▶ [What is being asked]
Every line below should be repeated exactly.

===

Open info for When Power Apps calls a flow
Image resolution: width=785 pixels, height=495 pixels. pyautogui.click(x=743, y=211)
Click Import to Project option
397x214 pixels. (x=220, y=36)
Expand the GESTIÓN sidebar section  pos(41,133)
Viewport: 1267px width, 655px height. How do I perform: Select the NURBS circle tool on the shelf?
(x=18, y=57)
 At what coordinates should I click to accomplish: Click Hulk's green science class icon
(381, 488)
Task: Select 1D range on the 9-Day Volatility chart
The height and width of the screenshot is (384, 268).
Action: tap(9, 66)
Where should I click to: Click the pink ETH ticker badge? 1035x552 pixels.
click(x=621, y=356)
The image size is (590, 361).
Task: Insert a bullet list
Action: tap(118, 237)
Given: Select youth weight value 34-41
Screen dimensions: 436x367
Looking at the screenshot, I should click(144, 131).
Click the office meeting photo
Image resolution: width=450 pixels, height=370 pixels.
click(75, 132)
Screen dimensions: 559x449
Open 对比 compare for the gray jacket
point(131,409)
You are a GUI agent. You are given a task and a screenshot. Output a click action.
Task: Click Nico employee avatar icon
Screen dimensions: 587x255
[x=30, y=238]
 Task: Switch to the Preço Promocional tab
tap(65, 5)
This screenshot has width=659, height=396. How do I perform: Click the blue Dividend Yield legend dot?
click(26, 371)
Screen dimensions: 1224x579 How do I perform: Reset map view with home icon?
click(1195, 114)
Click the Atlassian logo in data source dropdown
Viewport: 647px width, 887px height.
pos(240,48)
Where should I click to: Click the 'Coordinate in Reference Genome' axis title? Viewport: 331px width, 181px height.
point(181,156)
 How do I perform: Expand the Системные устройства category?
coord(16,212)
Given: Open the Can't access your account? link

===

▶ [Written answer]
Open info for When Power Apps calls a flow
Image resolution: width=785 pixels, height=495 pixels. pyautogui.click(x=743, y=211)
Click Import to Project option
397x214 pixels. (x=220, y=36)
Expand the GESTIÓN sidebar section  pos(41,133)
Viewport: 1267px width, 655px height. How do I perform: Select the NURBS circle tool on the shelf?
(x=18, y=57)
 At what coordinates should I click to accomplish: Click Hulk's green science class icon
(381, 488)
Task: Select 1D range on the 9-Day Volatility chart
The height and width of the screenshot is (384, 268).
Action: tap(9, 66)
Where should I click to: Click the pink ETH ticker badge? 1035x552 pixels.
click(x=621, y=356)
The image size is (590, 361).
Task: Insert a bullet list
Action: tap(118, 237)
Given: Select youth weight value 34-41
Screen dimensions: 436x367
Looking at the screenshot, I should click(144, 131).
Click the office meeting photo
Image resolution: width=450 pixels, height=370 pixels.
click(75, 132)
Screen dimensions: 559x449
Open 对比 compare for the gray jacket
point(131,409)
You are a GUI agent. You are given a task and a screenshot. Output a click action.
Task: Click Nico employee avatar icon
Screen dimensions: 587x255
[x=30, y=238]
 Task: Switch to the Preço Promocional tab
tap(65, 5)
This screenshot has width=659, height=396. How do I perform: Click the blue Dividend Yield legend dot?
click(26, 371)
Screen dimensions: 1224x579 How do I perform: Reset map view with home icon?
click(1195, 114)
Click the Atlassian logo in data source dropdown
Viewport: 647px width, 887px height.
pos(240,48)
Where should I click to: Click the 'Coordinate in Reference Genome' axis title? Viewport: 331px width, 181px height.
point(181,156)
 How do I perform: Expand the Системные устройства category?
coord(16,212)
Given: Open the Can't access your account? link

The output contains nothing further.